§ Given task: Return each of the lines below that contains the word "should".

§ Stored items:

● ● ●

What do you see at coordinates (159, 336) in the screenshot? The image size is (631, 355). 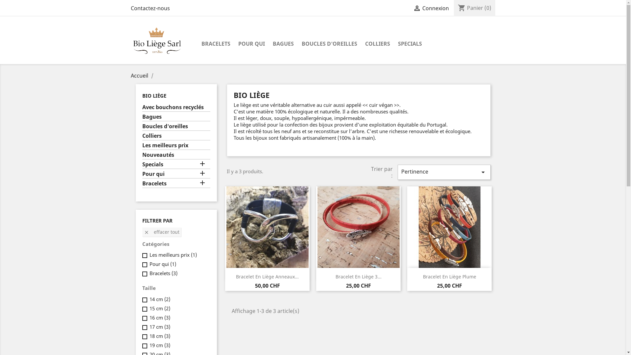 I see `'18 cm (3)'` at bounding box center [159, 336].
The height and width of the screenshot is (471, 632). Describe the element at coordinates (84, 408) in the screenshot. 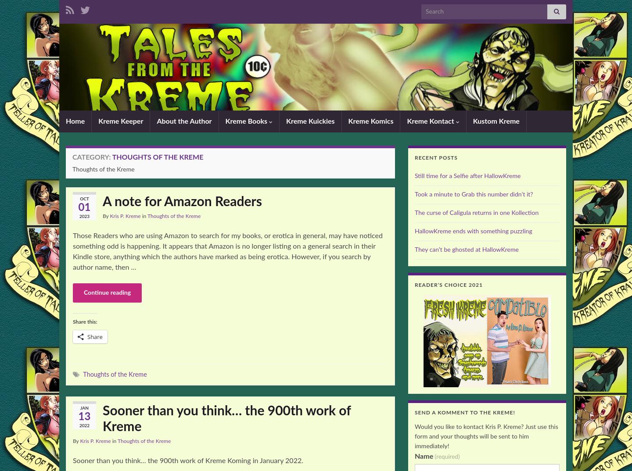

I see `'Jan'` at that location.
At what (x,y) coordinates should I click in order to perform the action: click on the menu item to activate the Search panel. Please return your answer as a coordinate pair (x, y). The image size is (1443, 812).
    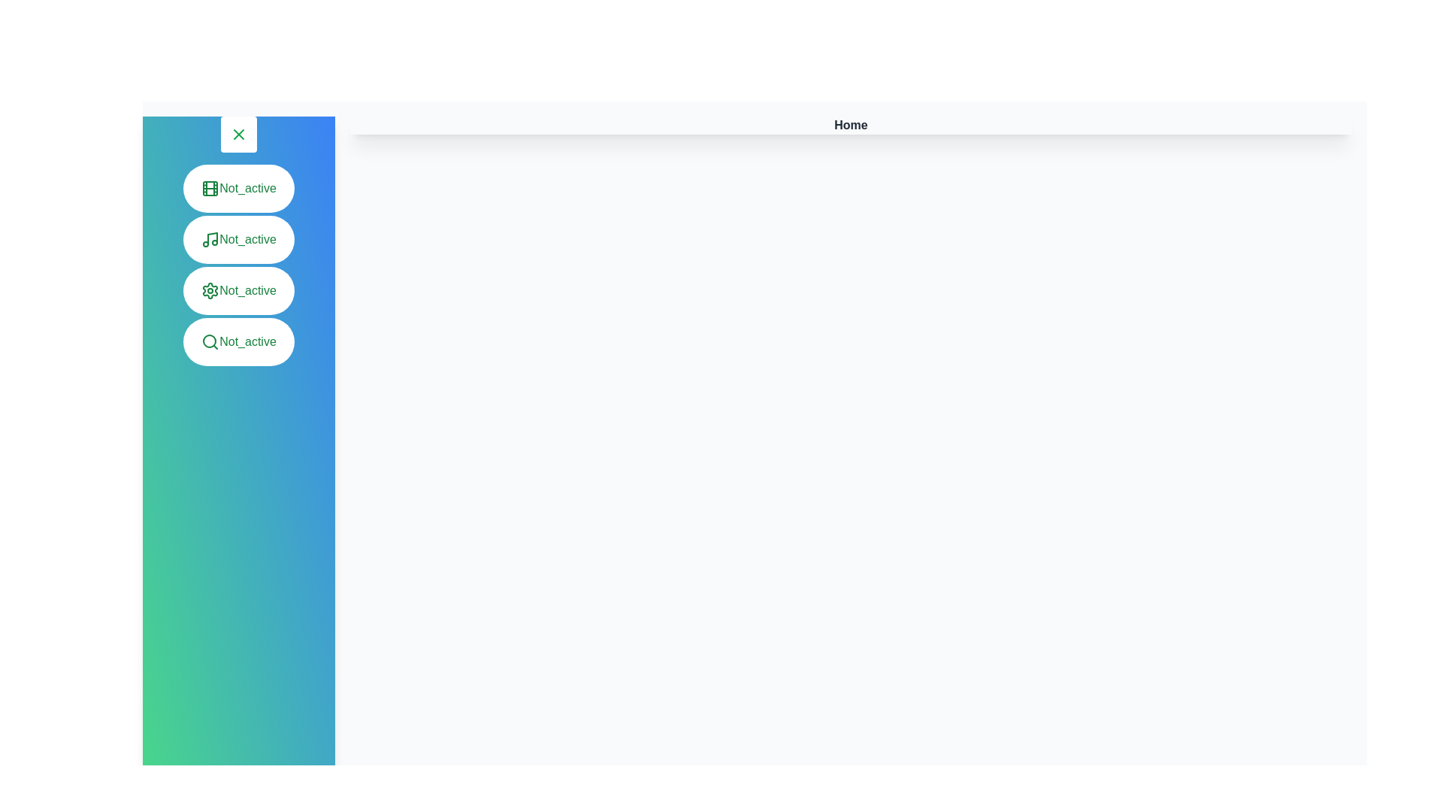
    Looking at the image, I should click on (237, 342).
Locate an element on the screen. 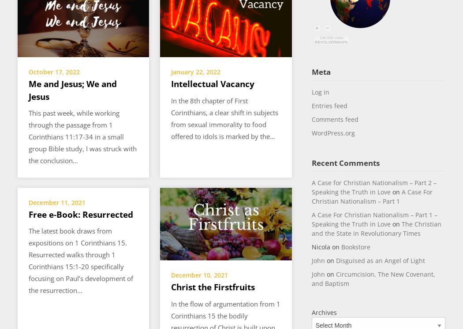 The width and height of the screenshot is (463, 329). 'The Christian and the State in Revolutionary Times' is located at coordinates (311, 229).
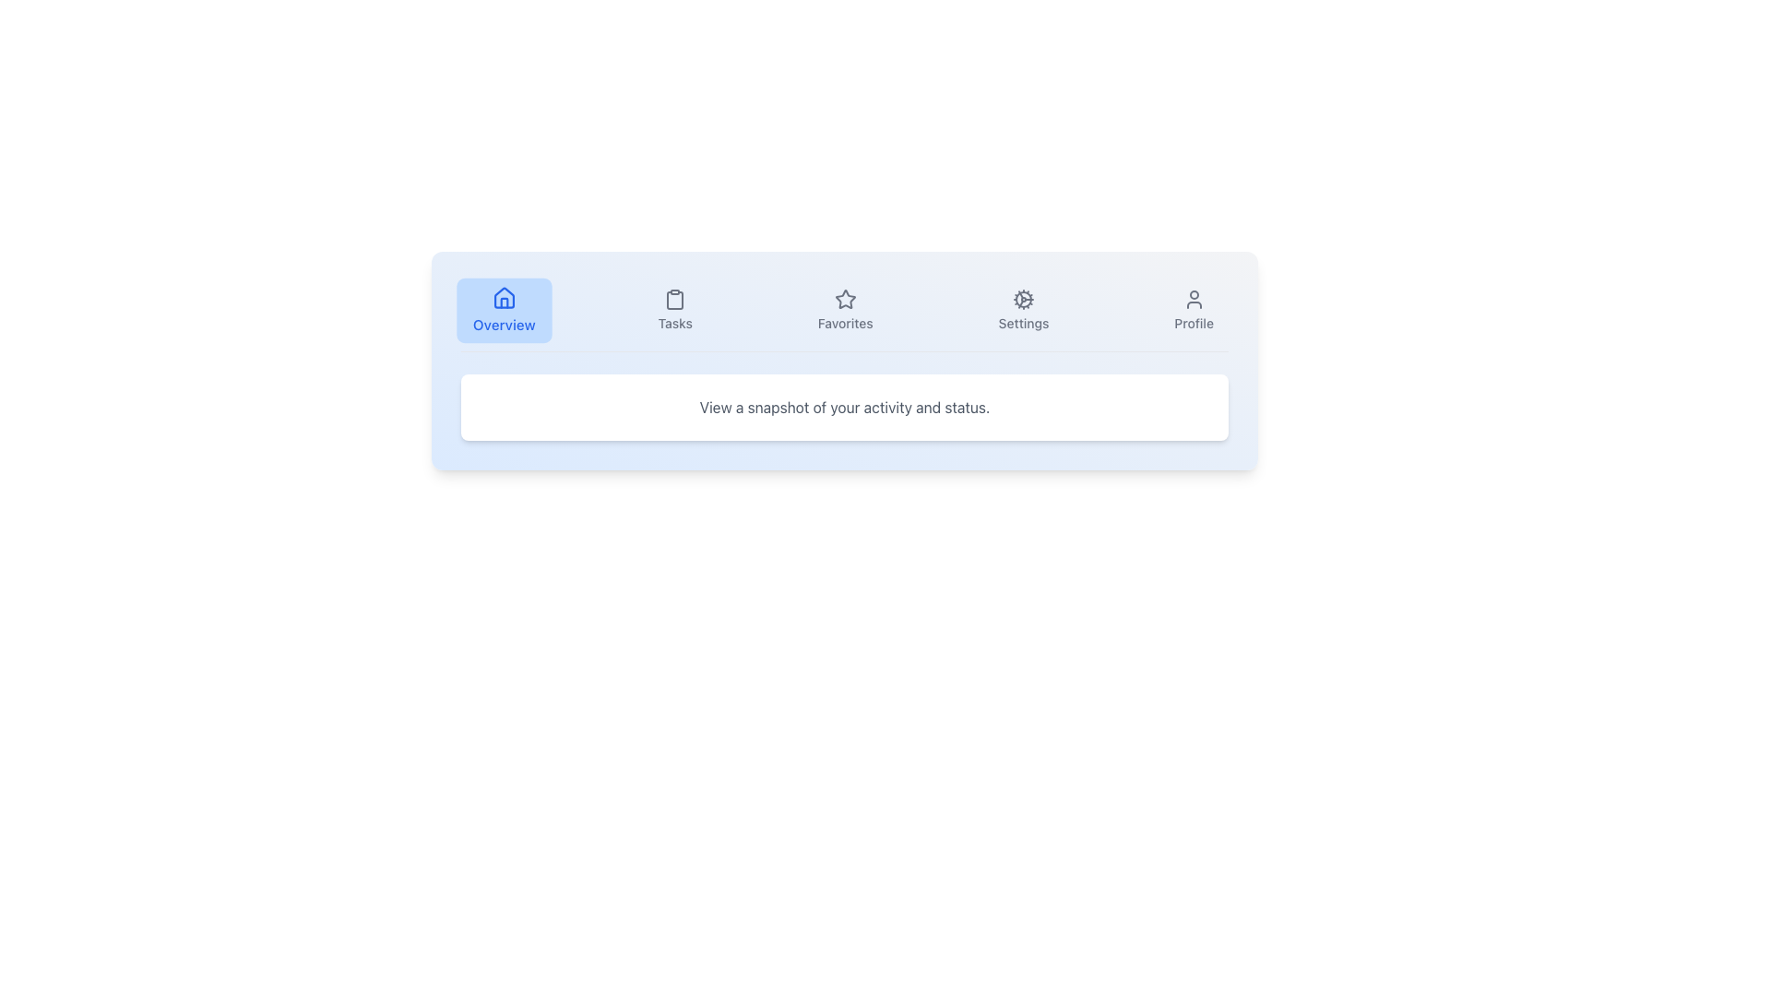 The width and height of the screenshot is (1771, 996). Describe the element at coordinates (1023, 323) in the screenshot. I see `the text label located beneath the cogwheel icon in the horizontal navigation menu, which is the fourth item from the left` at that location.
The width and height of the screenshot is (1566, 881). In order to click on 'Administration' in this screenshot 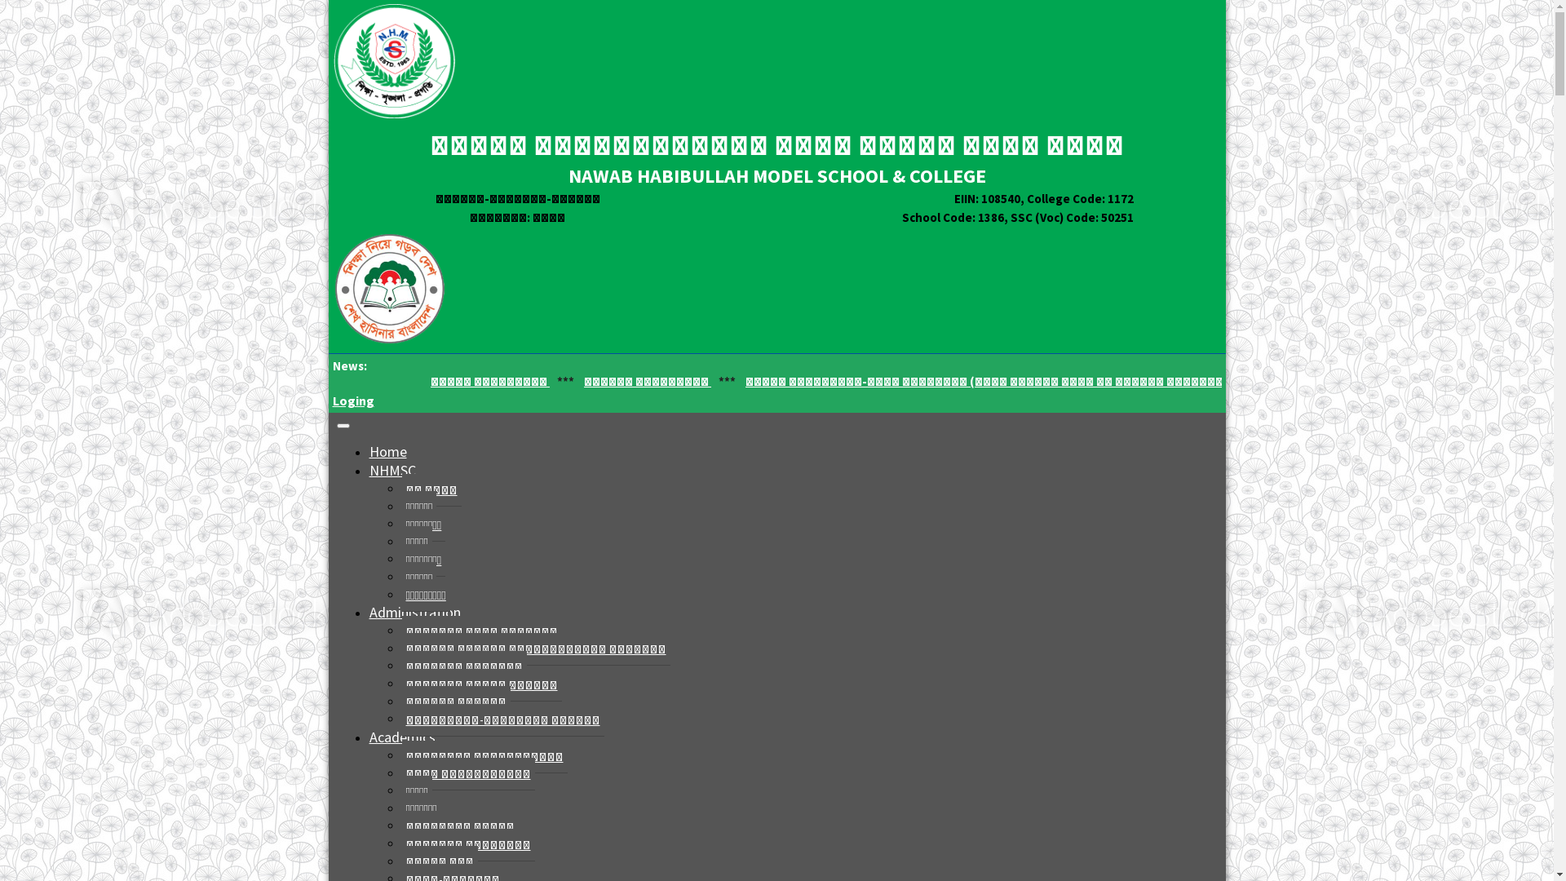, I will do `click(414, 612)`.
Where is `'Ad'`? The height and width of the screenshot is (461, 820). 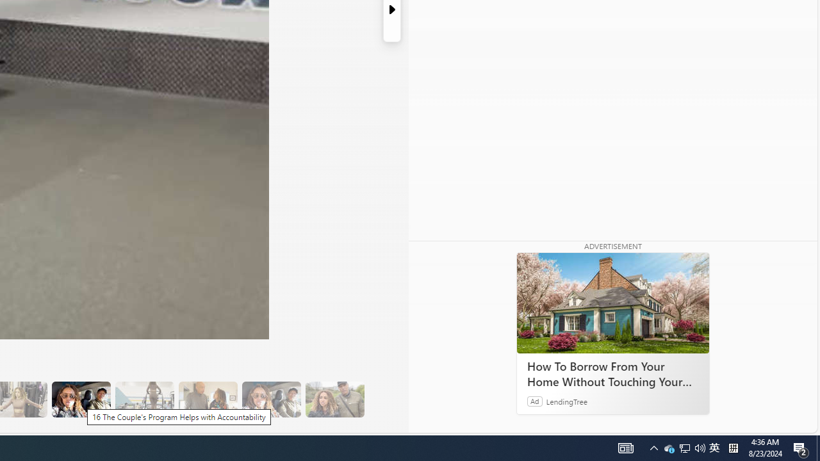 'Ad' is located at coordinates (535, 400).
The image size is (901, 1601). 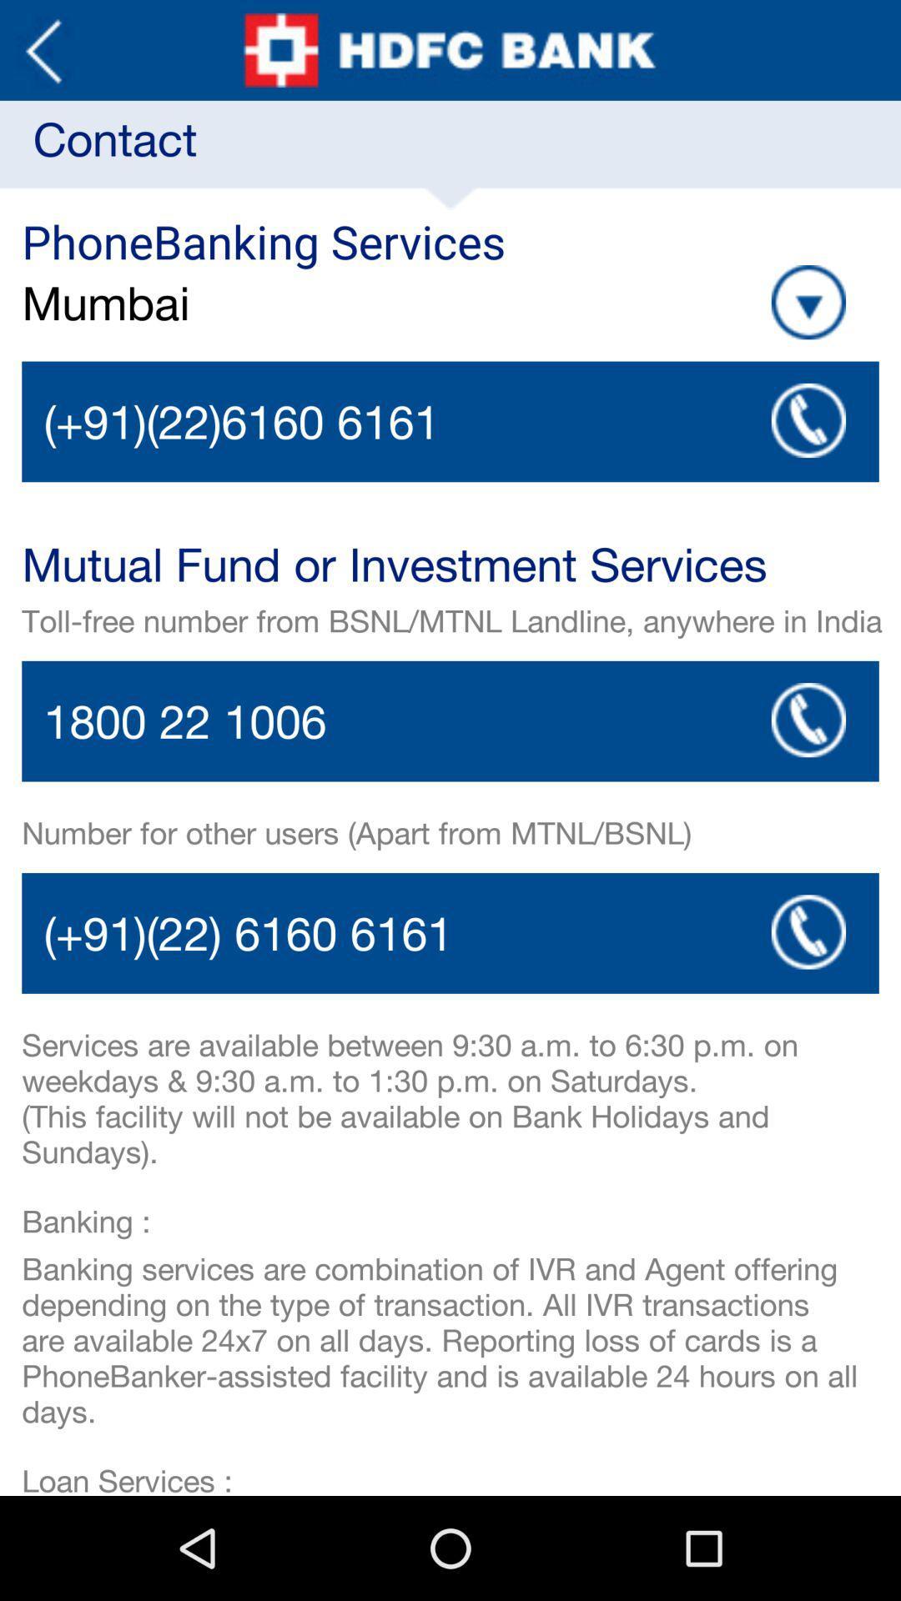 I want to click on item above the contact, so click(x=43, y=50).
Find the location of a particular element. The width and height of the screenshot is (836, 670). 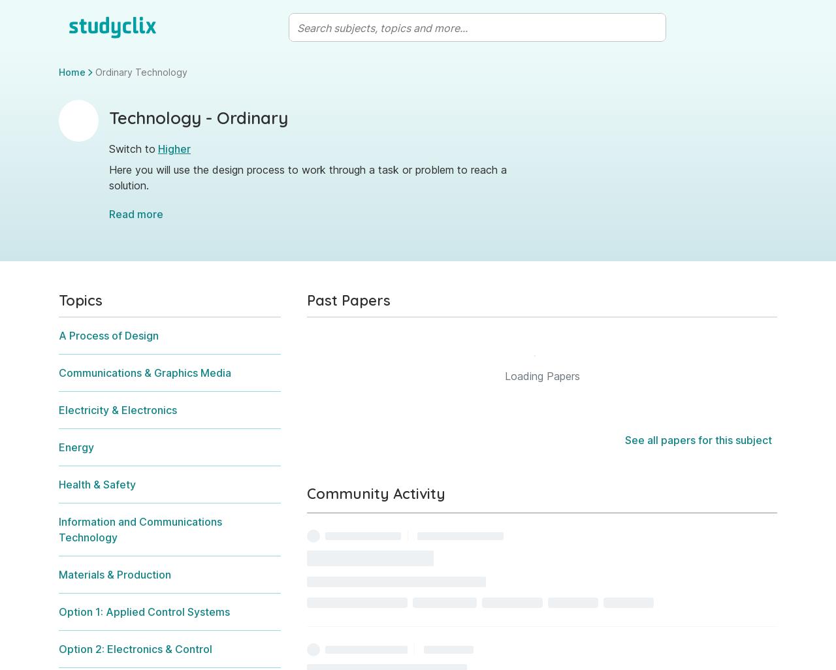

'The Science behind Studyclix' is located at coordinates (250, 444).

● ● ●

§ Reply:
At what (x,y) coordinates should I click in order to perform the action: click on the menu item to activate the Search panel. Please return your answer as a coordinate pair (x, y). The image size is (1443, 812).
    Looking at the image, I should click on (237, 342).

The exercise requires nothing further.